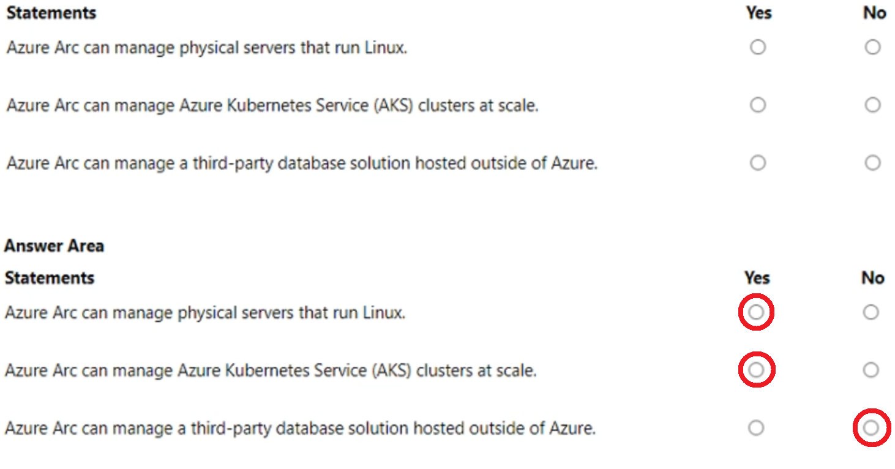Click the No column header in Answer Area

point(872,277)
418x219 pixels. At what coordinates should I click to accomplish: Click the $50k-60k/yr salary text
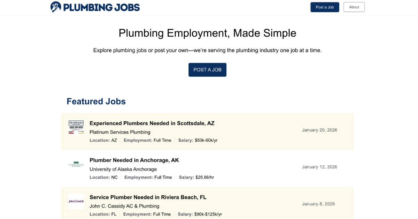coord(206,141)
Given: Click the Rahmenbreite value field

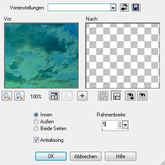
# # #
(EXERCISE OBJECTIVE) Every line from the one containing "418x219 pixels. At" to the final line of the records should be duplicated exactly; no picture is to be copied.

(RESULT OF THIS EXERCISE)
418x219 pixels. At what coordinates should I click to accomplish: Click the $50k-60k/yr salary text
coord(206,141)
Given: Click the Rahmenbreite value field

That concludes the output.